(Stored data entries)
═══

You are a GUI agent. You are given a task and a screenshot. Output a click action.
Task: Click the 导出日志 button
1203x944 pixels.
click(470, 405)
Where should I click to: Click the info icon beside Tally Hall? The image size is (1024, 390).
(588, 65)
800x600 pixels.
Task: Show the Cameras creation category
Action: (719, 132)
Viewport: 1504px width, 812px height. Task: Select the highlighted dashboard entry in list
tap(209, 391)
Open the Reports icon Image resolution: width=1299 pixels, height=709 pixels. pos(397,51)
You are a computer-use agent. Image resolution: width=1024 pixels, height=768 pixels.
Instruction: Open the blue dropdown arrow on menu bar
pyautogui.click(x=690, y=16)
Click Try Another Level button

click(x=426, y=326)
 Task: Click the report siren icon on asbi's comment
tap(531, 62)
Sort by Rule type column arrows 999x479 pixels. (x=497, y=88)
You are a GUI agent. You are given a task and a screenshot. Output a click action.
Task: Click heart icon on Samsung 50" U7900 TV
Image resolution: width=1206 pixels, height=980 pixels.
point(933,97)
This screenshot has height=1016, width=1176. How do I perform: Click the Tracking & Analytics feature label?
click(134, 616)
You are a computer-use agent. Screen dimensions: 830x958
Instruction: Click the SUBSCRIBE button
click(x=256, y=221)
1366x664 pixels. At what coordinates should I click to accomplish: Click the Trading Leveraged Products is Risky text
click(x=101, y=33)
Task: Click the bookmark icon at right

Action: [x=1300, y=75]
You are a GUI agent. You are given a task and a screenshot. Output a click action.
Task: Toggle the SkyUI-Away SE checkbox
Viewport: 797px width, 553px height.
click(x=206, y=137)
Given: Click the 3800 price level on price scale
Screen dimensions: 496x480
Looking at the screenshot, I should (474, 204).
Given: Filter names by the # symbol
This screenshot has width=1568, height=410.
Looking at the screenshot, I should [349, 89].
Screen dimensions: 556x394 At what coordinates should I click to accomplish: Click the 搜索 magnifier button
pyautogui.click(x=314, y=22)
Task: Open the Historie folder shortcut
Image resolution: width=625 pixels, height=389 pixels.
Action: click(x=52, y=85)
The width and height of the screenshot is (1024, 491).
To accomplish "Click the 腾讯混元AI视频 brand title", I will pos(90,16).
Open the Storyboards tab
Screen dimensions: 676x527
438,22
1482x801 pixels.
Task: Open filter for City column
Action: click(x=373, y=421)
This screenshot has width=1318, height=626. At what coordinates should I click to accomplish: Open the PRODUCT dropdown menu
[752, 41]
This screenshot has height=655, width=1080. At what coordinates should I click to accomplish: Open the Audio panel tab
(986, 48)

═══

Copy every entry exactly, leaving nothing out.

You are a GUI agent. You are given a task and a screenshot. Output a click action.
Task: Click the 导出日志 button
1203x944 pixels.
click(470, 405)
Where should I click to: Click the info icon beside Tally Hall? The image size is (1024, 390).
(588, 65)
800x600 pixels.
Task: Show the Cameras creation category
Action: (719, 132)
Viewport: 1504px width, 812px height. Task: Select the highlighted dashboard entry in list
tap(209, 391)
Open the Reports icon Image resolution: width=1299 pixels, height=709 pixels. pos(397,51)
You are a computer-use agent. Image resolution: width=1024 pixels, height=768 pixels.
Instruction: Open the blue dropdown arrow on menu bar
pyautogui.click(x=690, y=16)
Click Try Another Level button

click(x=426, y=326)
 Task: Click the report siren icon on asbi's comment
tap(531, 62)
Sort by Rule type column arrows 999x479 pixels. (x=497, y=88)
You are a GUI agent. You are given a task and a screenshot. Output a click action.
Task: Click heart icon on Samsung 50" U7900 TV
Image resolution: width=1206 pixels, height=980 pixels.
point(933,97)
This screenshot has height=1016, width=1176. How do I perform: Click the Tracking & Analytics feature label?
click(134, 616)
You are a computer-use agent. Screen dimensions: 830x958
Instruction: Click the SUBSCRIBE button
click(x=256, y=221)
1366x664 pixels. At what coordinates should I click to accomplish: Click the Trading Leveraged Products is Risky text
click(x=101, y=33)
Task: Click the bookmark icon at right

Action: [x=1300, y=75]
You are a GUI agent. You are given a task and a screenshot. Output a click action.
Task: Toggle the SkyUI-Away SE checkbox
Viewport: 797px width, 553px height.
click(x=206, y=137)
Given: Click the 3800 price level on price scale
Screen dimensions: 496x480
Looking at the screenshot, I should (474, 204).
Given: Filter names by the # symbol
This screenshot has width=1568, height=410.
Looking at the screenshot, I should [349, 89].
Screen dimensions: 556x394 At what coordinates should I click to accomplish: Click the 搜索 magnifier button
pyautogui.click(x=314, y=22)
Task: Open the Historie folder shortcut
Image resolution: width=625 pixels, height=389 pixels.
Action: click(x=52, y=85)
The width and height of the screenshot is (1024, 491).
To accomplish "Click the 腾讯混元AI视频 brand title", I will pos(90,16).
Open the Storyboards tab
Screen dimensions: 676x527
438,22
1482x801 pixels.
Task: Open filter for City column
Action: click(x=373, y=421)
This screenshot has width=1318, height=626. At what coordinates should I click to accomplish: Open the PRODUCT dropdown menu
[752, 41]
This screenshot has height=655, width=1080. At what coordinates should I click to accomplish: Open the Audio panel tab
(986, 48)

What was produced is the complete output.